[Stored items]

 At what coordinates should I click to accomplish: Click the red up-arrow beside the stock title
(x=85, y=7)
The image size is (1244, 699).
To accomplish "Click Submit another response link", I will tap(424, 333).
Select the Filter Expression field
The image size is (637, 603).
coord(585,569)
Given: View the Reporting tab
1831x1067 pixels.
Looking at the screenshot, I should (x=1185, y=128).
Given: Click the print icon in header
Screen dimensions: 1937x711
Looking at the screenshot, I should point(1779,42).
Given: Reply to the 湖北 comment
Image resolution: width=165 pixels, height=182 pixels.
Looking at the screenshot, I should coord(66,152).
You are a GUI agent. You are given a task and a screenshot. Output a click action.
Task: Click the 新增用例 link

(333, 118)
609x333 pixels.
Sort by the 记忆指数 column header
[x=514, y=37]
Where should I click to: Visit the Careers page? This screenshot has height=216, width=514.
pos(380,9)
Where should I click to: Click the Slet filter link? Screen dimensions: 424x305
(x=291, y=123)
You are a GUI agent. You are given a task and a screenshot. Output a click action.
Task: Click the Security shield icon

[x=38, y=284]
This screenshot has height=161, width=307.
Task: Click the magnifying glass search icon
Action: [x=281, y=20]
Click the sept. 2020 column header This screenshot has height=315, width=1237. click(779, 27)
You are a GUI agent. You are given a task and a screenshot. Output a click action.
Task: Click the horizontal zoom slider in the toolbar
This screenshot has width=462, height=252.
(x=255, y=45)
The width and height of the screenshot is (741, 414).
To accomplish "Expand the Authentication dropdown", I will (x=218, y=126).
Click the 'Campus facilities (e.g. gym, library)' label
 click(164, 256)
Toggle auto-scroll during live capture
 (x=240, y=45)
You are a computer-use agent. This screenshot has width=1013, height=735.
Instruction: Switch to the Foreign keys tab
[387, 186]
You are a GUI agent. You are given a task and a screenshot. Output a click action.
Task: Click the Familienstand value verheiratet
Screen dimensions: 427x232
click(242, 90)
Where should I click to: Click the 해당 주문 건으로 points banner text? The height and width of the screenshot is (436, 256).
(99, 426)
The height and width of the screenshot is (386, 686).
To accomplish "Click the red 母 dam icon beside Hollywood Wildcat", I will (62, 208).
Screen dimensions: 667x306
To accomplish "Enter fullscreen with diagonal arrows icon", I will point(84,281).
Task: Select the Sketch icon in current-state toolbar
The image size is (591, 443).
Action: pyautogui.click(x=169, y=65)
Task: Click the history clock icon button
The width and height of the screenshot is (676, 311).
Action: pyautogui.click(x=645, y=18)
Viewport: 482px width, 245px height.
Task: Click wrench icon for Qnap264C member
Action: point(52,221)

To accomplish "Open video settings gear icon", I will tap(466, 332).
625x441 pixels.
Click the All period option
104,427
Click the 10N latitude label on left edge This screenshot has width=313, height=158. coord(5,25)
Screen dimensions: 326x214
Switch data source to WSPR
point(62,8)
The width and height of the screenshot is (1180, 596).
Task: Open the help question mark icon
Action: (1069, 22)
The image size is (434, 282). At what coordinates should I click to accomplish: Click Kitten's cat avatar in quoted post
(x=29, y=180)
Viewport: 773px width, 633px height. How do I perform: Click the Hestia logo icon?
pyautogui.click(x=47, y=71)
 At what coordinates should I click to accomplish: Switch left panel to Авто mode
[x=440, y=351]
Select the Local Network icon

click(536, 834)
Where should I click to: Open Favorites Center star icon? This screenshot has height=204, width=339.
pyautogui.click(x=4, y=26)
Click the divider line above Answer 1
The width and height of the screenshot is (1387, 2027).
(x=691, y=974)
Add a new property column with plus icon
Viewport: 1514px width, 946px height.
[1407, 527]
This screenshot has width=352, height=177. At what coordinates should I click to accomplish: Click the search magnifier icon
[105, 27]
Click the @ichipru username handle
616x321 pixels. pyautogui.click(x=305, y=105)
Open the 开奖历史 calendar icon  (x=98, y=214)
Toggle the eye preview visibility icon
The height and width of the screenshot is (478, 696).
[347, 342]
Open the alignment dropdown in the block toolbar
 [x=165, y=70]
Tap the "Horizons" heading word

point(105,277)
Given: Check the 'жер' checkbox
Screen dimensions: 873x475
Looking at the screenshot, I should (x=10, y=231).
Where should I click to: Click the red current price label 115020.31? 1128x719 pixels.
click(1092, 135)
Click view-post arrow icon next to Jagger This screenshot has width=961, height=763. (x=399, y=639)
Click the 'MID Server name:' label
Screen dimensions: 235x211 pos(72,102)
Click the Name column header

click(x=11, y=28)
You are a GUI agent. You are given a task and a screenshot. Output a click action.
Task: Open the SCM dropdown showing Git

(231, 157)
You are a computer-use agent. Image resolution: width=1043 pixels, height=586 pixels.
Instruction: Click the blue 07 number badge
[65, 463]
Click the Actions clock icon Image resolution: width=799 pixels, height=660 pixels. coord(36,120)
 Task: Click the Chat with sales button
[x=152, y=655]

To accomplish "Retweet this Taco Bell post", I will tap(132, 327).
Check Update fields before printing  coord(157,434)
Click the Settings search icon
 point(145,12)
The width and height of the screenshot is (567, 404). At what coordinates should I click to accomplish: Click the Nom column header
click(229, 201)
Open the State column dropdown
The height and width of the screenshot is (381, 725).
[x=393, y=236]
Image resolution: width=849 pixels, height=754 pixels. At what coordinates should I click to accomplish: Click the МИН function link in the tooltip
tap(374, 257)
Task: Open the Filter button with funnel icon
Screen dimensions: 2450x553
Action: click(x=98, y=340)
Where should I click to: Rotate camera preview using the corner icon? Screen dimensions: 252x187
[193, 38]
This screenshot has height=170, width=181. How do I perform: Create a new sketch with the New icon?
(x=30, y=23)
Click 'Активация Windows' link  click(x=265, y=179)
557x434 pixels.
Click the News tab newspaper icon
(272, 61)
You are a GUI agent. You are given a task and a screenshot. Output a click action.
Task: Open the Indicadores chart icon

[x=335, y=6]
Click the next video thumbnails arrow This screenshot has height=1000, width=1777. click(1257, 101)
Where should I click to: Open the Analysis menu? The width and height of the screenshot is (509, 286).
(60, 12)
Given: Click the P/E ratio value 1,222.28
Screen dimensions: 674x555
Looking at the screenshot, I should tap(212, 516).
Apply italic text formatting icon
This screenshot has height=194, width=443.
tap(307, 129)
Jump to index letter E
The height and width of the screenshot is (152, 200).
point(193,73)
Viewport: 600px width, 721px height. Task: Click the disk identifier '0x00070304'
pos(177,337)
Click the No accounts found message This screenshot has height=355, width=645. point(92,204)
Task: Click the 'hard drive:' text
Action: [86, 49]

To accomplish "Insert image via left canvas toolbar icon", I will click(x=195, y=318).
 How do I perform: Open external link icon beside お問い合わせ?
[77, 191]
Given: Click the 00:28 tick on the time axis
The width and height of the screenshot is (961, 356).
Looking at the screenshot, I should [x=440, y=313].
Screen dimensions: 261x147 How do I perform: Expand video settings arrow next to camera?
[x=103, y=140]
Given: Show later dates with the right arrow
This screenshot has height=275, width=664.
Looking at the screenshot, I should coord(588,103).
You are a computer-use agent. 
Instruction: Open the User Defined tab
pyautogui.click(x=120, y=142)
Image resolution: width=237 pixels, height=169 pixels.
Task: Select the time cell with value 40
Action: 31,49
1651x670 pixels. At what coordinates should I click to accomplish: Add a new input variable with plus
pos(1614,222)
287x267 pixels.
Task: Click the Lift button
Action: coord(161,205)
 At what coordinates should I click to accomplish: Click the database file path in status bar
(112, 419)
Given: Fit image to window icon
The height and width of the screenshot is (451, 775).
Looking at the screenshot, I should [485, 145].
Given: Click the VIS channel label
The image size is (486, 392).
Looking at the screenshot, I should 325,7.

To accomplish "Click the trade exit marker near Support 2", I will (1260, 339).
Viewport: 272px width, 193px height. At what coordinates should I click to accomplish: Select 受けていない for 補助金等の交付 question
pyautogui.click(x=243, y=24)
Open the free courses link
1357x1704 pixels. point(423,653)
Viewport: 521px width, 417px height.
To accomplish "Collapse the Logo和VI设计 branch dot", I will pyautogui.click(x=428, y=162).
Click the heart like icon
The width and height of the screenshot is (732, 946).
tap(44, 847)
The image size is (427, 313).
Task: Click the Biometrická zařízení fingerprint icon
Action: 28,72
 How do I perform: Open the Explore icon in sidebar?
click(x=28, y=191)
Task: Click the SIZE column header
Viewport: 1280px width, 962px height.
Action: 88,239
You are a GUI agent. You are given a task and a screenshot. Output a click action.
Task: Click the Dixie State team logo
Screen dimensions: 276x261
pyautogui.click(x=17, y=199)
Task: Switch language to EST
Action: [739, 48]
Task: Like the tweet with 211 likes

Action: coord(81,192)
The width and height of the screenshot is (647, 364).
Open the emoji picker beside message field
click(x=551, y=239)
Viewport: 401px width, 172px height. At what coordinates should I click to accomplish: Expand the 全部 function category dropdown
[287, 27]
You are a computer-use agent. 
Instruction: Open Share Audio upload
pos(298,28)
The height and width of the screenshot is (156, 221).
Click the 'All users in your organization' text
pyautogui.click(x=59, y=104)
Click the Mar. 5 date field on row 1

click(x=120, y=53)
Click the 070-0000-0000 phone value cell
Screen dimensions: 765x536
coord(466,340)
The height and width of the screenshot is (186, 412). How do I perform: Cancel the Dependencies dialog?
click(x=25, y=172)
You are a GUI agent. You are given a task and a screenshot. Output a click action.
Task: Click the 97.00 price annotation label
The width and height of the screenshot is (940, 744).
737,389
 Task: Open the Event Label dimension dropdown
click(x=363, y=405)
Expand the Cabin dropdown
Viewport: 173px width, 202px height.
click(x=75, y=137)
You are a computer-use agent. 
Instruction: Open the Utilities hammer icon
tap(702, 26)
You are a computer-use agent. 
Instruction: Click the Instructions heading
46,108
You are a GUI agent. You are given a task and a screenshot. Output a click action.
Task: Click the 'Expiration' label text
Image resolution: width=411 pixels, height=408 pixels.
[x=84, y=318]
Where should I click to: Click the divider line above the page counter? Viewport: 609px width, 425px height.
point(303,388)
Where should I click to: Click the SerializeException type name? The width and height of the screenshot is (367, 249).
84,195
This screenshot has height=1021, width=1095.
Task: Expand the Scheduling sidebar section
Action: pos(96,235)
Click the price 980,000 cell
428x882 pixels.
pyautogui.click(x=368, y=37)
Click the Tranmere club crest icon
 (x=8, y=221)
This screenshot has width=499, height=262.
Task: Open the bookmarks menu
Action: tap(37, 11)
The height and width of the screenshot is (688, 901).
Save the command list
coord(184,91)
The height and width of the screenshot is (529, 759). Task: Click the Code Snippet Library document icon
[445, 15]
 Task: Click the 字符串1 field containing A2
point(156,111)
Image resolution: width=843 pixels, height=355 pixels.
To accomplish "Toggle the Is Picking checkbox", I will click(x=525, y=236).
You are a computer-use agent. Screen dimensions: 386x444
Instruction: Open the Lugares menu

◆ EXERCISE DESCRIPTION ◆
Look above for the line containing "557x434 pixels." and the line containing "Given: Show later dates with the right arrow". Transcribe both, with the lines between them, exactly.

◆ ANSWER BELOW ◆
557x434 pixels.
Click the News tab newspaper icon
(272, 61)
You are a GUI agent. You are given a task and a screenshot. Output a click action.
Task: Open the Indicadores chart icon

[x=335, y=6]
Click the next video thumbnails arrow This screenshot has height=1000, width=1777. click(1257, 101)
Where should I click to: Open the Analysis menu? The width and height of the screenshot is (509, 286).
(60, 12)
Given: Click the P/E ratio value 1,222.28
Screen dimensions: 674x555
Looking at the screenshot, I should tap(212, 516).
Apply italic text formatting icon
This screenshot has height=194, width=443.
tap(307, 129)
Jump to index letter E
The height and width of the screenshot is (152, 200).
point(193,73)
Viewport: 600px width, 721px height. Task: Click the disk identifier '0x00070304'
pos(177,337)
Click the No accounts found message This screenshot has height=355, width=645. point(92,204)
Task: Click the 'hard drive:' text
Action: [86, 49]

To accomplish "Insert image via left canvas toolbar icon", I will click(x=195, y=318).
 How do I perform: Open external link icon beside お問い合わせ?
[77, 191]
Given: Click the 00:28 tick on the time axis
The width and height of the screenshot is (961, 356).
Looking at the screenshot, I should [x=440, y=313].
Screen dimensions: 261x147 How do I perform: Expand video settings arrow next to camera?
[x=103, y=140]
Given: Show later dates with the right arrow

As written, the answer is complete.